ページ抜粋:
· · · ·

17周目にレース再開、ハミルトンはリカルドをパスして3位に戻す。ボッタスはベッテルに仕掛けたが、ベッテルはトップをキープ。リカルドはマッサとライコネンにもパスされた。ベッテルはボッタスとの差を徐々に広げていく。
27周目にハミルトンがボッタスをパスし、ベッテルとの差を徐々に縮めていく。ボッタスはスーパーソフトタイヤのオーバーヒートに苦しみ、30周目にソフトタイヤへ交換した。ベッテルは33周目にソフトタイヤに交換、ボッタスより前でコースに復帰し、さらにペースを上げていく。
42周目、ハミルトンが2度目のタイヤ交換。ここで5秒ペナルティを消化して3位でコースに復帰した。ハミルトンもペースを上げ、47周目にボッタスをパスし2位に浮上。トップを快走するベッテルへの追撃体制がようやく整い、ベッテルより1秒近く速いペースで差を詰めていく。しかし、ベッテルも周回遅れをパスしつつギャップコントロールを行い、レース終了までに追いつくのは難しい状態となった。結局このままベッテルがトップでチェッカーを受け今シーズン2勝目、フェラーリは7年ぶりにバーレーンGPを制した。

· · · ·

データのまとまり
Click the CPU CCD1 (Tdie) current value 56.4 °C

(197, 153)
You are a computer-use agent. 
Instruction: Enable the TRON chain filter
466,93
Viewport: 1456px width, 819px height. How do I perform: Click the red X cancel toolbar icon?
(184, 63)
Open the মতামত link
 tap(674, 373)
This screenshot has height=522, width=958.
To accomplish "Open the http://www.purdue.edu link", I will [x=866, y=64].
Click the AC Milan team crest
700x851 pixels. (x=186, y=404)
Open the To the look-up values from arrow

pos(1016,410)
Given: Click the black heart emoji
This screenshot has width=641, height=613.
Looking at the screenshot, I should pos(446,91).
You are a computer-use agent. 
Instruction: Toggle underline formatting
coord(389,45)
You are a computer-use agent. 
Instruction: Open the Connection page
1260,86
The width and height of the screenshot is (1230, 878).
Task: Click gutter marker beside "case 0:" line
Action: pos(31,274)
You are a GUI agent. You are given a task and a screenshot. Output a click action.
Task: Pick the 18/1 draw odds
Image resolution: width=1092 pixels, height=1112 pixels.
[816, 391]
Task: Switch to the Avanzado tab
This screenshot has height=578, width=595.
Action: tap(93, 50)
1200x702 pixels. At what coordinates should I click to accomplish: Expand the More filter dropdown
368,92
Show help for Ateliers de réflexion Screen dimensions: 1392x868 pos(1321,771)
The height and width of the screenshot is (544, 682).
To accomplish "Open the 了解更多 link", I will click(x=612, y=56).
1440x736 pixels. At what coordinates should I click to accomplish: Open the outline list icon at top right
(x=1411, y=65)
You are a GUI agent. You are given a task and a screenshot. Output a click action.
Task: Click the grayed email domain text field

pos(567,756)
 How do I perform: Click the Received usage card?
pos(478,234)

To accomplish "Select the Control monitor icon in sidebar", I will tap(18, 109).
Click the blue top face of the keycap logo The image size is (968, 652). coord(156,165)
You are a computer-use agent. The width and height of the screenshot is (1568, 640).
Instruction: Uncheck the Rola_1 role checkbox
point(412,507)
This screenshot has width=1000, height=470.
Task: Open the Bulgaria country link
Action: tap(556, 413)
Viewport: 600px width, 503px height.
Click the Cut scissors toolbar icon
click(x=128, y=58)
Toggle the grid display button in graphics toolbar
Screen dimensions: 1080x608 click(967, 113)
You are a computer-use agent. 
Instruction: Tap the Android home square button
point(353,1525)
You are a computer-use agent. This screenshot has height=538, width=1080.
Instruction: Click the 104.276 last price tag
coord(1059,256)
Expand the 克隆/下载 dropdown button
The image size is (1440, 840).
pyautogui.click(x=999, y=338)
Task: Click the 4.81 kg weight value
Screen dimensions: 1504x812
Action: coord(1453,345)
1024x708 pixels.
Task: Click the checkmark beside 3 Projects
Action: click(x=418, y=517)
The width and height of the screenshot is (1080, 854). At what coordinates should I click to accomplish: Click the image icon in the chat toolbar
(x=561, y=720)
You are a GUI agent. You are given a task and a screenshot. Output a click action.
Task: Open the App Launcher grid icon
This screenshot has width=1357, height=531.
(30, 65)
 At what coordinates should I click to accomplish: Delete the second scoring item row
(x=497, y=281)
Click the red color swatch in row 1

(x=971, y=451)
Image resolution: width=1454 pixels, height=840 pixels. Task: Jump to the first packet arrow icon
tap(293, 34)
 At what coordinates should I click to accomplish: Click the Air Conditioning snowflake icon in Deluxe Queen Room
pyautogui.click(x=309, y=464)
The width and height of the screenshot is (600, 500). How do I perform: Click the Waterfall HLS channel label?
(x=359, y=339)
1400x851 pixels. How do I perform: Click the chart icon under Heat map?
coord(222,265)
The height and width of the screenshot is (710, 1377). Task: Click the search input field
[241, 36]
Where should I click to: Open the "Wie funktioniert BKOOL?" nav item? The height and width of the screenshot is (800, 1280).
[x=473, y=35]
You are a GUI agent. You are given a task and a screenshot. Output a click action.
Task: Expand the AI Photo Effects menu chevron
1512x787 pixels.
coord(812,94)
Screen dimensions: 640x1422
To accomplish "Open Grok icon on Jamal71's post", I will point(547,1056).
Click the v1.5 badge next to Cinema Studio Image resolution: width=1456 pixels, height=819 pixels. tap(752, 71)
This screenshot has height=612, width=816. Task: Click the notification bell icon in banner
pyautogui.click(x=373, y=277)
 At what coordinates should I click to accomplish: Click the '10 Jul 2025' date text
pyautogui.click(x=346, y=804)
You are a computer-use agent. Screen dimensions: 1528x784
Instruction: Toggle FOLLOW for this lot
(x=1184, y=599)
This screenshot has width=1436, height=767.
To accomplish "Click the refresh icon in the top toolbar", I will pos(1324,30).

· · · ·

作業内容:
• 1. バーレーンGPのレース展開を伝える文章を、最初から最後まで一字も変えずに書き写してください。
• 2. レコードのうち、「item」という文字列を含む行をすべて書き出してください。

回答:
• 1.
17周目にレース再開、ハミルトンはリカルドをパスして3位に戻す。ボッタスはベッテルに仕掛けたが、ベッテルはトップをキープ。リカルドはマッサとライコネンにもパスされた。ベッテルはボッタスとの差を徐々に広げていく。
27周目にハミルトンがボッタスをパスし、ベッテルとの差を徐々に縮めていく。ボッタスはスーパーソフトタイヤのオーバーヒートに苦しみ、30周目にソフトタイヤへ交換した。ベッテルは33周目にソフトタイヤに交換、ボッタスより前でコースに復帰し、さらにペースを上げていく。
42周目、ハミルトンが2度目のタイヤ交換。ここで5秒ペナルティを消化して3位でコースに復帰した。ハミルトンもペースを上げ、47周目にボッタスをパスし2位に浮上。トップを快走するベッテルへの追撃体制がようやく整い、ベッテルより1秒近く速いペースで差を詰めていく。しかし、ベッテルも周回遅れをパスしつつギャップコントロールを行い、レース終了までに追いつくのは難しい状態となった。結局このままベッテルがトップでチェッカーを受け今シーズン2勝目、フェラーリは7年ぶりにバーレーンGPを制した。

• 2.
 At what coordinates should I click to accomplish: Delete the second scoring item row
Where should I click to: Open the "Wie funktioniert BKOOL?" nav item? The height and width of the screenshot is (800, 1280).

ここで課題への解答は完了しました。